A Nantes, l’équipe de R&D va se concentrer sur deux grandes thématiques : d’une part les big data et l’apprentissage machine « ce qui représente vraiment le cœur de notre offre », d’autre part, les interfaces utilisateurs exploitant de nouvelles générations de technologies. « Parmi les sujets extrêmement importants, on va rechercher comment on peut trouver d’autres personas, c’est-à-dire d’autres types d’utilisateurs, et voir comment on peut faire passer une offre de type IT vers une offre qui intéressera aussi des utilisateurs métiers qui attendent autre chose du logiciel et, surtout, d’autres types d’interfaces offrant une expérience très proche de ce qu’ils peuvent connaître avec des outils comme Excel, etc. ». (mise à jour) Parmi les compétences recherchées par l'éditeur français figurent par exemple, pour les développeurs Frontend, la maîtrise des technologies JavaScript, Angular JS, SASS, HTML5 et Gulp. Sur la partie big data, il faudra bien sûr maîtriser Hadoop et MapReduce, mais aussi Spark et Java/Scala. Trois autres profils sont décrits par Talend. Sur l'assurance qualité (QA), c'est la connaissance de Cucumber, JBehave et Selenium qui est demandée et, du côté des ingénieurs DevOps, Python, Ruby, AWS et Puppet. Enfin, pour les contributeurs Apache, le centre de R&D s'intéresse aux candidats versés sur CXF, Kafka, Avro et, là encore, Spark.

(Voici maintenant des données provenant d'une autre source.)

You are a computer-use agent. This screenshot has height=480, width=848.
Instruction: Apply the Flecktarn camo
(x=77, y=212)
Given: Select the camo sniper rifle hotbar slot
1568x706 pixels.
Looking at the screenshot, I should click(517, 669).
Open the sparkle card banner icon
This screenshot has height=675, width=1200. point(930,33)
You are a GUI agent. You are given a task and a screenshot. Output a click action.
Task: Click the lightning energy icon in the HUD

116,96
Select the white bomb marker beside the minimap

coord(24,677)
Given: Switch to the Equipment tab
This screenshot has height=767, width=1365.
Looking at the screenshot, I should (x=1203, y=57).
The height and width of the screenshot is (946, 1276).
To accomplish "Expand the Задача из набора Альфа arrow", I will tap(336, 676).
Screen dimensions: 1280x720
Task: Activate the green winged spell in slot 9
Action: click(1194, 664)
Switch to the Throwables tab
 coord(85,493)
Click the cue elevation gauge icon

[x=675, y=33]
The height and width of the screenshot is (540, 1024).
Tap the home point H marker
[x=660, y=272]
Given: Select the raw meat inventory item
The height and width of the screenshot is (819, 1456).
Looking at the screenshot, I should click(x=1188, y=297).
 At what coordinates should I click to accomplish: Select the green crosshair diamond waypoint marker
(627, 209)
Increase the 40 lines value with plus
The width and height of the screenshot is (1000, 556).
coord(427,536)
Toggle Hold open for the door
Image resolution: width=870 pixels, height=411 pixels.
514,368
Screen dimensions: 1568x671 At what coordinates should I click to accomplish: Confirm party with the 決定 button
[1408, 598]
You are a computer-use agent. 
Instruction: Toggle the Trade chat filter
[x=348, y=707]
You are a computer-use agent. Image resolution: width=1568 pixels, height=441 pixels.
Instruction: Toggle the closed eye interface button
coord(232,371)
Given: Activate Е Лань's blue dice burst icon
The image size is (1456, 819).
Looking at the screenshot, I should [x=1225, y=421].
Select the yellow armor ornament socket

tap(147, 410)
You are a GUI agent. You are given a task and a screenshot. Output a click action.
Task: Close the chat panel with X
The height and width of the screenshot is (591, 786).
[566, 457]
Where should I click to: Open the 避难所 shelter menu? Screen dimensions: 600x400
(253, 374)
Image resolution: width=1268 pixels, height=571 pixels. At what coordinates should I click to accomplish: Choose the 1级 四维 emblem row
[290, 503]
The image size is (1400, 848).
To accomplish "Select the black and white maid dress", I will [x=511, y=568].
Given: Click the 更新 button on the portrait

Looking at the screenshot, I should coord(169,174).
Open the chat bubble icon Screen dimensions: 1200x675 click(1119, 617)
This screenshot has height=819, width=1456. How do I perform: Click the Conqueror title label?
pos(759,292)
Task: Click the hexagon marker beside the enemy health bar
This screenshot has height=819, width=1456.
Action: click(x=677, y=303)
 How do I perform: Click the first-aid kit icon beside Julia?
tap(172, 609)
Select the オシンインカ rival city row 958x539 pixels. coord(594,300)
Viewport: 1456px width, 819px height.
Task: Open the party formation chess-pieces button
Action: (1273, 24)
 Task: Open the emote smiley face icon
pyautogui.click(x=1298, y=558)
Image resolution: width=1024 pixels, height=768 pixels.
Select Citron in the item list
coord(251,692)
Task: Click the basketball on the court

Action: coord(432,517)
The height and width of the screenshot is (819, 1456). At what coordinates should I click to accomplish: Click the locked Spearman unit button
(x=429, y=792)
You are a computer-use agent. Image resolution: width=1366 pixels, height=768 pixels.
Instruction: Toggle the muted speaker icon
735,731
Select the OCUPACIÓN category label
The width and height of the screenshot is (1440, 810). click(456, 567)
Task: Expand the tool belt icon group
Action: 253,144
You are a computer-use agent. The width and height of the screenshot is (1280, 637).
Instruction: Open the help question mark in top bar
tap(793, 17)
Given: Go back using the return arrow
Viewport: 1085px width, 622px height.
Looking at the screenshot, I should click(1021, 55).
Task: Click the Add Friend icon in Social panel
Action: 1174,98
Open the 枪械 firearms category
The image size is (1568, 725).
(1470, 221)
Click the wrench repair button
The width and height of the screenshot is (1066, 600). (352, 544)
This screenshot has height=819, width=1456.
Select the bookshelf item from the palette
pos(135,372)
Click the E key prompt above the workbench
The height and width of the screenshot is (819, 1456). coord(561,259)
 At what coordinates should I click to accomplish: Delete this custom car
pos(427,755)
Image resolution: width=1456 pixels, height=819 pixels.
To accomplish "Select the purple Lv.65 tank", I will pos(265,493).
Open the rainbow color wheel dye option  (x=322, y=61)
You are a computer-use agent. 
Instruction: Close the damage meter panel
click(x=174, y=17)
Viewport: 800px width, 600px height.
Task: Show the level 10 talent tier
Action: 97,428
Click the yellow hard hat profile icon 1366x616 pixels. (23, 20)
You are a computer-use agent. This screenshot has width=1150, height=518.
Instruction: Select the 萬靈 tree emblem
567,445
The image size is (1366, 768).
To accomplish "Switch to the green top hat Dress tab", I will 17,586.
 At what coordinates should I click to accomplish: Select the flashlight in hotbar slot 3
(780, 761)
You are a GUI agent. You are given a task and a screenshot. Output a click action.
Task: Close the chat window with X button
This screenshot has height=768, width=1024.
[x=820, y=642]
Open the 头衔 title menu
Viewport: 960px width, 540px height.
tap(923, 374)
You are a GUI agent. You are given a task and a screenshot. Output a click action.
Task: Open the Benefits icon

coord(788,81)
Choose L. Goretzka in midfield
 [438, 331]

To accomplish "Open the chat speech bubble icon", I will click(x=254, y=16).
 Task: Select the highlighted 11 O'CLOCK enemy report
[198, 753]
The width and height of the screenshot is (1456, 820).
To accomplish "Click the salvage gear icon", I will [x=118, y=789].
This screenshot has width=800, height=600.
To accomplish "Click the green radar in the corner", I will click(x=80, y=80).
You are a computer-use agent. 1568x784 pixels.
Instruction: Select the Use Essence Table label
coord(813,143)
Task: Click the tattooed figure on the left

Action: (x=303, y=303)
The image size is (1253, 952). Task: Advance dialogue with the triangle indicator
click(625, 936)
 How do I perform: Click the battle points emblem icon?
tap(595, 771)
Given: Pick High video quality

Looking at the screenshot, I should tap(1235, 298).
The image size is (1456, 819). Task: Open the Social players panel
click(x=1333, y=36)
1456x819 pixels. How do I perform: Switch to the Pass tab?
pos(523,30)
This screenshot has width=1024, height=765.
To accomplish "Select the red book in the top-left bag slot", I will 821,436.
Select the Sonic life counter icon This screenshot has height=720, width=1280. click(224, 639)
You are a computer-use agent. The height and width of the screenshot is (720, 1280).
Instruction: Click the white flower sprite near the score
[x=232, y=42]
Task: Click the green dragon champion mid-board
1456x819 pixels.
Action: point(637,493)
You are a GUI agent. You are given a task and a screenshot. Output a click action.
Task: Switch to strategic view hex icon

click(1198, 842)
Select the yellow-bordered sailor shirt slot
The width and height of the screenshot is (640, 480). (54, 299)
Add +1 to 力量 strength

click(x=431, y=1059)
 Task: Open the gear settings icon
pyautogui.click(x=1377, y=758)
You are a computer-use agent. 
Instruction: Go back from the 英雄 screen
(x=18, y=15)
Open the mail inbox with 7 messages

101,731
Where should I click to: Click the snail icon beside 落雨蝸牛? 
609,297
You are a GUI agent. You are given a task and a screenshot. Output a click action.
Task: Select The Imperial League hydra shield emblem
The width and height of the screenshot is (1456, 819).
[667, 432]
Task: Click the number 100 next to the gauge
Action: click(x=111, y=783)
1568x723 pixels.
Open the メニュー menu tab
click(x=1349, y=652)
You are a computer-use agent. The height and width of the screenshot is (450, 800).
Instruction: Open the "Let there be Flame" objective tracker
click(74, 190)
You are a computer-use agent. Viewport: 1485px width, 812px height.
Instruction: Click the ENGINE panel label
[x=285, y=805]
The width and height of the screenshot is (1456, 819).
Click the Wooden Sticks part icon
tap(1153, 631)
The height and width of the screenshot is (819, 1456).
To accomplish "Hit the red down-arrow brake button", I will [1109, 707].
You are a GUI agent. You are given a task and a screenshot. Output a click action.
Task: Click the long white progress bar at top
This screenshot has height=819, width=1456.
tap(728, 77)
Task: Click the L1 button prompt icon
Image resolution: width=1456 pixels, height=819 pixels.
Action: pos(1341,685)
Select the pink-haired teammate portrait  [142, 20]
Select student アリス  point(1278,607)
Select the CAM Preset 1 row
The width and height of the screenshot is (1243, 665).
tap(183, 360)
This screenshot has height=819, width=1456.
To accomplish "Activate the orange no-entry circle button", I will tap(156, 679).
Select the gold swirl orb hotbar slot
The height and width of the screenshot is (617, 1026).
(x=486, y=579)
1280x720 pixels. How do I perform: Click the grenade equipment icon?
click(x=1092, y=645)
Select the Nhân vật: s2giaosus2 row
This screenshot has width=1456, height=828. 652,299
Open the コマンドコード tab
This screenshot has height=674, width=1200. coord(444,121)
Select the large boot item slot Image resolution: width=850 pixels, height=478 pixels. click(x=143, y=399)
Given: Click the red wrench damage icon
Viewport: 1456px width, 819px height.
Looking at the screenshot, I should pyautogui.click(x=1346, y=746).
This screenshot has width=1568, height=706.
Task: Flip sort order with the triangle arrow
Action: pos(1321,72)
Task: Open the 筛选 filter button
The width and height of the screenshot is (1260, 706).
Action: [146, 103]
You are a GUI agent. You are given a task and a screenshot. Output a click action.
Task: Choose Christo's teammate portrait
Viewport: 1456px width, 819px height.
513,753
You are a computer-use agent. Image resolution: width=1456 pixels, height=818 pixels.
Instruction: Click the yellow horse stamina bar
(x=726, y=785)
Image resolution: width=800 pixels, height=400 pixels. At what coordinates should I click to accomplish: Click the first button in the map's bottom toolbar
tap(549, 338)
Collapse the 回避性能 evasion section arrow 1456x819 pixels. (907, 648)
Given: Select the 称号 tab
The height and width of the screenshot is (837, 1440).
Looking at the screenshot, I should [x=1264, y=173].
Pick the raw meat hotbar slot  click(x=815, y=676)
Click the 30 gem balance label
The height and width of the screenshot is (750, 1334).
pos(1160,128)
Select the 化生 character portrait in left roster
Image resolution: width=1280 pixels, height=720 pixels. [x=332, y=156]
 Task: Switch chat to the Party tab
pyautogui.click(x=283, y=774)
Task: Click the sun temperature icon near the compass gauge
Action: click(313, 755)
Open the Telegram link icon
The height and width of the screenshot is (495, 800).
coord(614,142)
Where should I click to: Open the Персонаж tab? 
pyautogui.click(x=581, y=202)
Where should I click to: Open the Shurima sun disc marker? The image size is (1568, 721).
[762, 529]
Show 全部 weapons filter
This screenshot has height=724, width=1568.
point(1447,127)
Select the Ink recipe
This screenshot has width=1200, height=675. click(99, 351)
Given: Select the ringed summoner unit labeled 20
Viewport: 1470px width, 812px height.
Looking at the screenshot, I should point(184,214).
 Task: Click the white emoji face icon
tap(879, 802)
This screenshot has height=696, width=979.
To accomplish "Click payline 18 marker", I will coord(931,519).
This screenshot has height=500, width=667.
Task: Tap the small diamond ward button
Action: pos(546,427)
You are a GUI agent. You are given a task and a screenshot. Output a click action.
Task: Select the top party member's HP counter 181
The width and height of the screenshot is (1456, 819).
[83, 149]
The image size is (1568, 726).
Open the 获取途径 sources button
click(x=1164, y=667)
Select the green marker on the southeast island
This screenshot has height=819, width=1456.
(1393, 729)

Pour l’année, le plan budgétaire de Talend prévoit le recrutement de vingt personnes à Nantes. Dix d’entre elles sont déjà embauchées. « C’est assez hallucinant d’arriver à faire cela aussi vite », estime Laurent Bride qui précise qu’à l’horizon 2018, la société pense rassembler une centaine de personnes sur le centre de Nantes. En prenant en considération les effectifs R&D actuels de l’éditeur qui réunissent à peu près 200 personnes, cela signifie qu’en 2018, un tiers de sa force de développement sera concentrée à Nantes. « Ce sera vraiment le centre d’investissement majeur au niveau de la R&D pour Talend », confirme le CTO. En dehors de ses deux centres français, la société compte aussi des développeurs à Bonn, en Allemagne, venant du rachat de Sopera, et en Chine où elle s’est installée à un moment donné pour des raisons de coût, explique le directeur technique.

Les compétences techniques pas assez valorisées en France

En France, les équipes de Talend comportent aussi des développeurs étrangers, la pénurie constatée sur les compétences recherchées nécessitant d’élargir le périmètre de recrutement. « Dans le monde informatique, on aime assez ce melting pot avec des gens qui viennent de tous les horizons. Dans le monde de l’open source dans lequel évolue Talend, on retrouve autour des projets des développeurs qui viennent de partout », rappelle Laurent Bride. Il regrette néanmoins « le manque de vocation que l’on peut avoir en France sur des sujets techniques » alors qu’aux Etats-Unis, ces compétences sont plutôt valorisées. Outre-Atlantique, « vous pouvez avoir des contributeurs individuels qui sont très forts techniquement et qui sont très bien payés, parfois mieux que des personnes ayant des responsabilités managériales et administratives importantes. En France, c’est moins dans la culture ». En dépit de ce manque de talents à très forte valeur ajoutée, on en trouve tout de même « et justement en se rapprochant de centres comme Nantes », souligne Laurent Bride. « Là, nous sommes vraiment sur l’écosystème local et donc, sur des ingénieurs français ».

Talend a été créé en 2006 par Bertrand Diard et Fabrice Bonan. Dès sa fondation, la société s’est implantée aux Etats-Unis et son siège social est installé à Redwood City en Californie. Au cours de ses différents tours de table, elle est parvenue à lever 100 M$. Elle a aujourd’hui dépassé les 500 collaborateurs. Cette société privée ne communique pas son chiffre d’affaires.